* [Exercise instructions]: Please print, exactly as written, the line containing "Where should I" and each line after it through the end of the material; pictures stay out.
*** Input records ***
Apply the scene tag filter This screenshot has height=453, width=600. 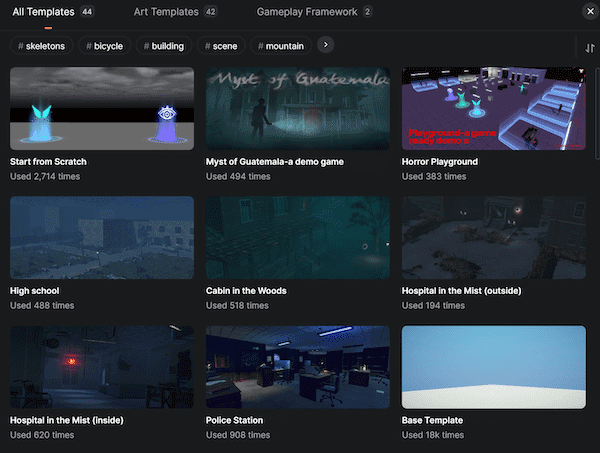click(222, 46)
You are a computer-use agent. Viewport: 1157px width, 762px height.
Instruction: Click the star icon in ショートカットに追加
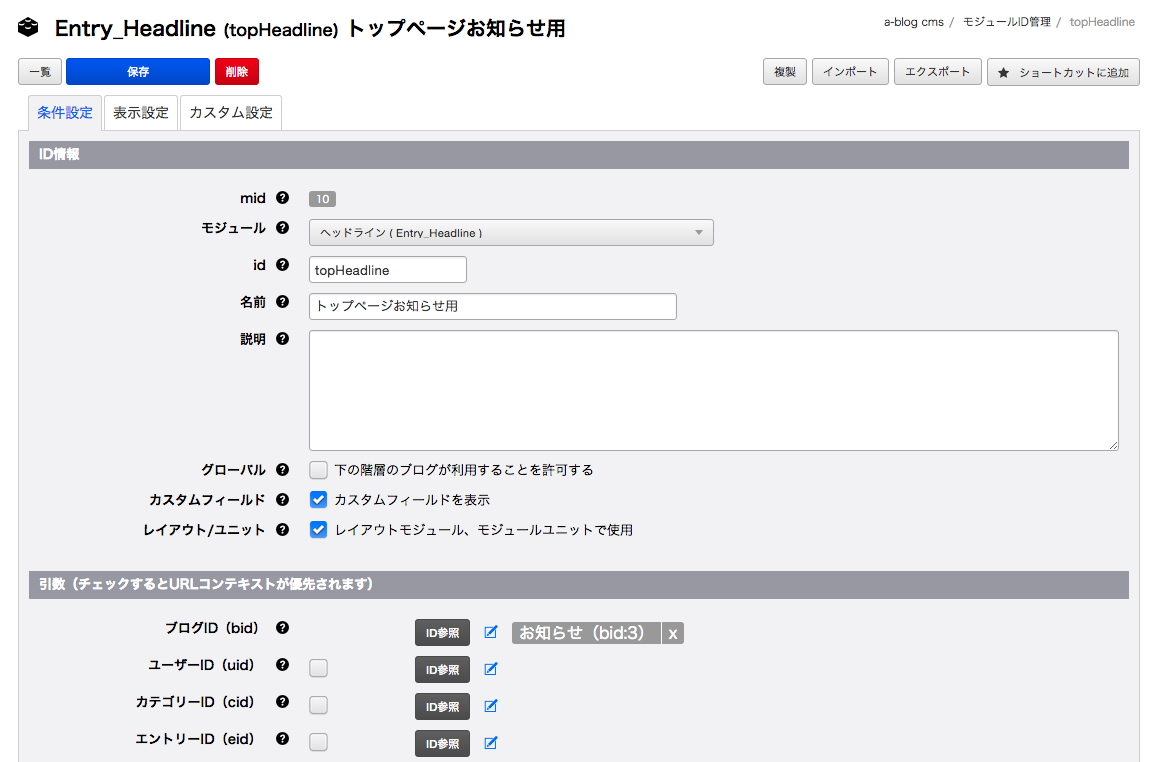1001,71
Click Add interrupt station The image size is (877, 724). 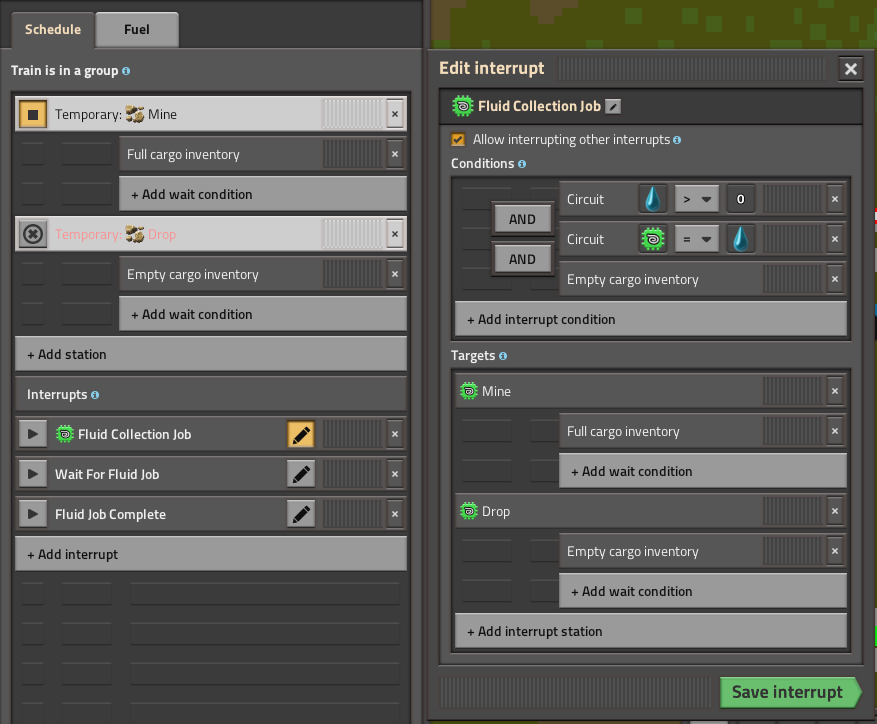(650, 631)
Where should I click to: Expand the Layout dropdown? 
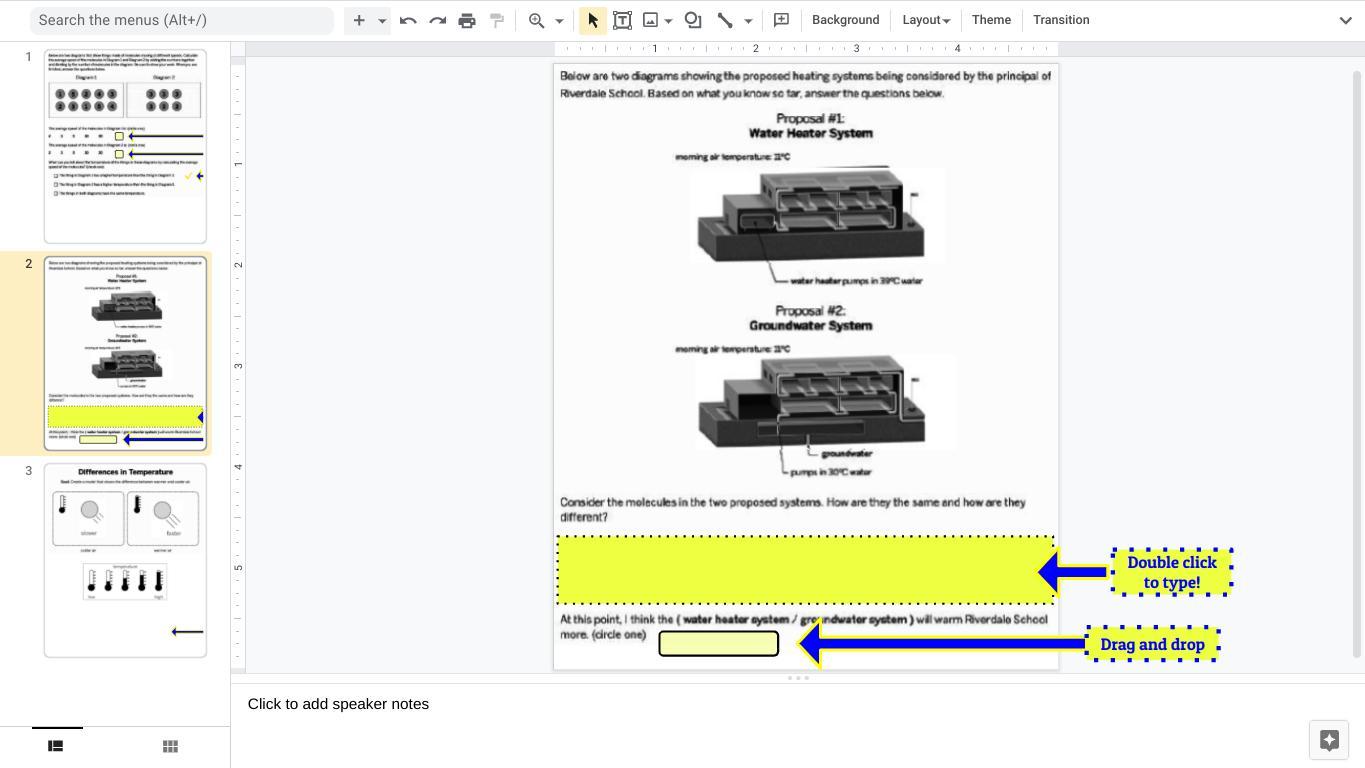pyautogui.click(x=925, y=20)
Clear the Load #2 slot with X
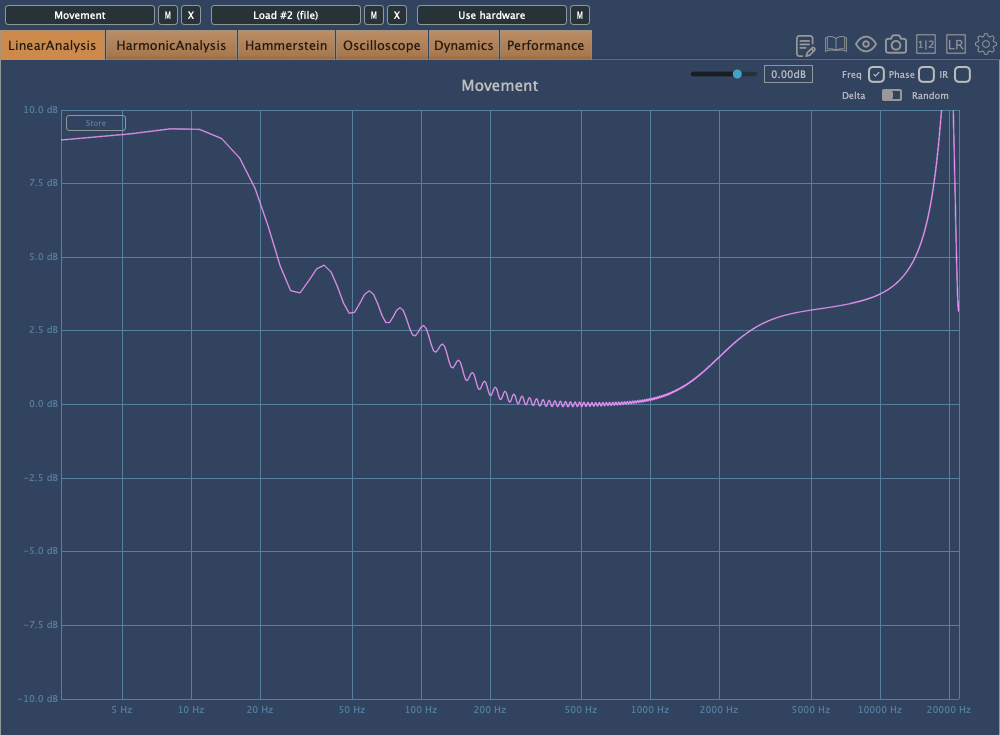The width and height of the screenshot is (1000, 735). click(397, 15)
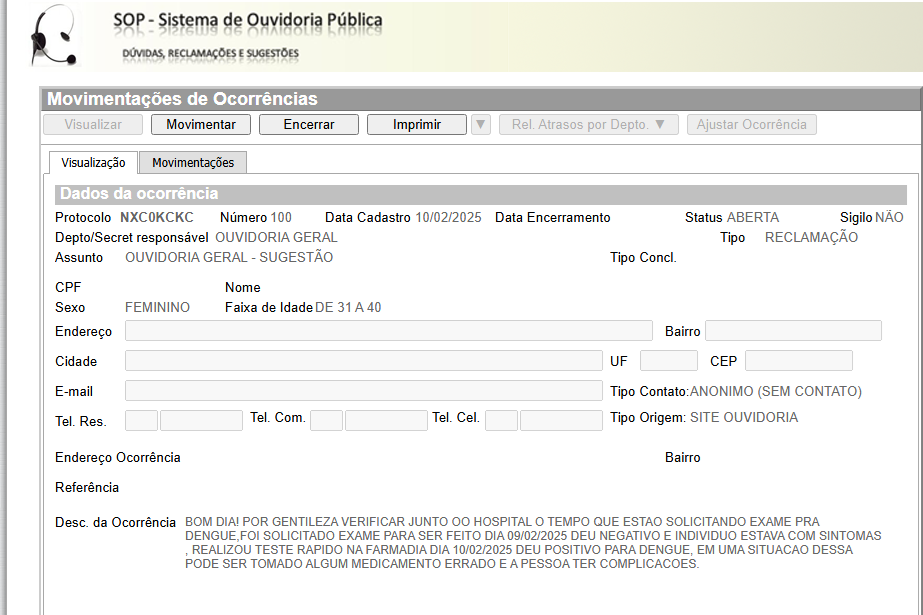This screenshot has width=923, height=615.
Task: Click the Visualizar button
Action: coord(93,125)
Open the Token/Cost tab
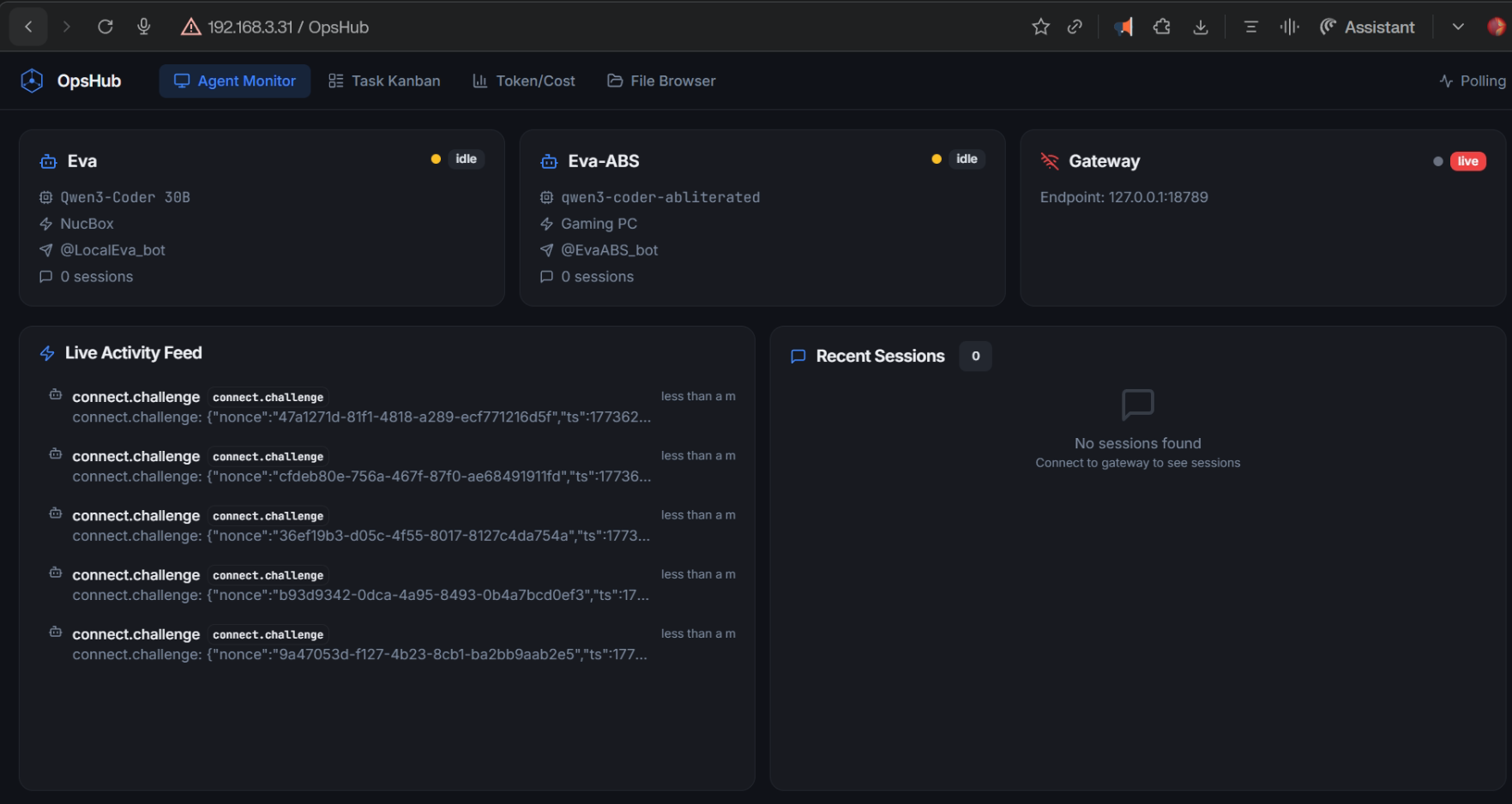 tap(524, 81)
*** End of Input records ***
* [Exercise result]:
Where should I click to: Expand the Layout dropdown? 
pyautogui.click(x=925, y=20)
Clear the Load #2 slot with X
The width and height of the screenshot is (1000, 735). click(397, 15)
This screenshot has width=923, height=615.
Task: Click the Visualizar button
Action: coord(93,125)
Open the Token/Cost tab
 tap(524, 81)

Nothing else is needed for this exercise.